Each RDMA Send completion triggers a cascade of work items on the
svcrdma_wq unbound workqueue:
ib_cq_poll_work (on ib_comp_wq, per-CPU)
-> svc_rdma_send_ctxt_put -> queue_work [work item 1]
-> svc_rdma_write_info_free -> queue_work [work item 2]
Every transition through queue_work contends on the unbound
pool's spinlock. Profiling an 8KB NFSv3 read/write workload
over RDMA shows about 4% of total CPU cycles spent on this
lock, with the cascading re-queue of write_info release
contributing roughly 1%.
The initial queue_work in svc_rdma_send_ctxt_put is needed to
move release work off the CQ completion context (which runs on
a per-CPU bound workqueue).
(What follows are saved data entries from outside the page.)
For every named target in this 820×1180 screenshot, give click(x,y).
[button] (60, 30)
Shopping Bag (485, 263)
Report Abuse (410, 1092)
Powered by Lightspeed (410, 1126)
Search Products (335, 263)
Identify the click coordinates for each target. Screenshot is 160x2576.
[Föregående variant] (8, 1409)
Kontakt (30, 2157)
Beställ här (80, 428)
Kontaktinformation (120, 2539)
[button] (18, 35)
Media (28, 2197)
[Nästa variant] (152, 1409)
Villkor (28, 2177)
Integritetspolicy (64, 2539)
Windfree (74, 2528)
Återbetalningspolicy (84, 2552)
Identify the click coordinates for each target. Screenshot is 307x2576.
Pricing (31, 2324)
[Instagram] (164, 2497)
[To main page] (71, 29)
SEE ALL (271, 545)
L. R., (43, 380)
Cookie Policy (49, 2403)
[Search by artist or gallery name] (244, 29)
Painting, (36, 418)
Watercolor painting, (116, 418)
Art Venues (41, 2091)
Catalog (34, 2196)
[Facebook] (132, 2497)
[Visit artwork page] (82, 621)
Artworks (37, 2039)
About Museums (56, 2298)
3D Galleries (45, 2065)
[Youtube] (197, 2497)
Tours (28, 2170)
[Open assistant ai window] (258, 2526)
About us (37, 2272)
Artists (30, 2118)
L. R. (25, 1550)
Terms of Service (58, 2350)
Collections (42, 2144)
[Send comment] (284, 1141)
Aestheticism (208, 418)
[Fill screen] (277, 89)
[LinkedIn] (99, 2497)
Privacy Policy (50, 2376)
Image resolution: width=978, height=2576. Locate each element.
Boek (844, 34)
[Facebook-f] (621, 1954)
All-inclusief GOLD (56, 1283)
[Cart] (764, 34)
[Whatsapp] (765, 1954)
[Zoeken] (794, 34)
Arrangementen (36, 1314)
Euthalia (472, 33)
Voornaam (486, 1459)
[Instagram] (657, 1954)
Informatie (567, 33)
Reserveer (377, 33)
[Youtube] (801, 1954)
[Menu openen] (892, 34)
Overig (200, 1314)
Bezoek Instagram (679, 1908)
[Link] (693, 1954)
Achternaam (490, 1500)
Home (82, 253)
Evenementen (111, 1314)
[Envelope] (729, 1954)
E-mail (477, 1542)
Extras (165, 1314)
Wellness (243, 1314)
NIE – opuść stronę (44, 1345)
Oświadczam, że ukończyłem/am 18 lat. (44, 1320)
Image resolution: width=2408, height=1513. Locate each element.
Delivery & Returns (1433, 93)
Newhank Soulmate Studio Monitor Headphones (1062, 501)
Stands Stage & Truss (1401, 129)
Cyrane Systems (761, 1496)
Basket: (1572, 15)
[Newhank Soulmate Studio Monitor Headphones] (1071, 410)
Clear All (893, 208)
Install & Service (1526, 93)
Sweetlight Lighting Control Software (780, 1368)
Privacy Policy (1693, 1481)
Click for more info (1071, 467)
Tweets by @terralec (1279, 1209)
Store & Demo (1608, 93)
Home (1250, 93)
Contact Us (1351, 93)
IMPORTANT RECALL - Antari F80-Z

However, once executing on
svcrdma_wq, there is no need to re-queue for each write_info
structure. svc_rdma_reply_chunk_release already calls
svc_rdma_cc_release inline from the same svcrdma_wq context,
and svc_rdma_recv_ctxt_put does the same from nfsd thread
context.
Release write chunk resources inline in
svc_rdma_write_info_free, removing the intermediate
svc_rdma_write_info_free_async work item and the wi_work
field from struct svc_rdma_write_info.
Reviewed-by: Mike Snitzer <snitzer@kernel.org>
Tested-by: Jonathan Flynn <jonathan.flynn@hammerspace.com>
Signed-off-by: Chuck Lever <chuck.lever@oracle.com>
unsigned int wi_next_off;
struct svc_rdma_chunk_ctxt wi_cc;
- struct work_struct wi_work;
};
struct svc_rdma_send_ctxt {
return info;
}
-static void svc_rdma_write_info_free_async(struct work_struct *work)
+static void svc_rdma_write_info_free(struct svc_rdma_write_info *info)
{
- struct svc_rdma_write_info *info;
-
- info = container_of(work, struct svc_rdma_write_info, wi_work);
svc_rdma_cc_release(info->wi_rdma, &info->wi_cc, DMA_TO_DEVICE);
kfree(info);
}
-static void svc_rdma_write_info_free(struct svc_rdma_write_info *info)
-{
- INIT_WORK(&info->wi_work, svc_rdma_write_info_free_async);
- queue_work(svcrdma_wq, &info->wi_work);
-}
-
/**
* svc_rdma_write_chunk_release - Release Write chunk I/O resources
* @rdma: controlling transport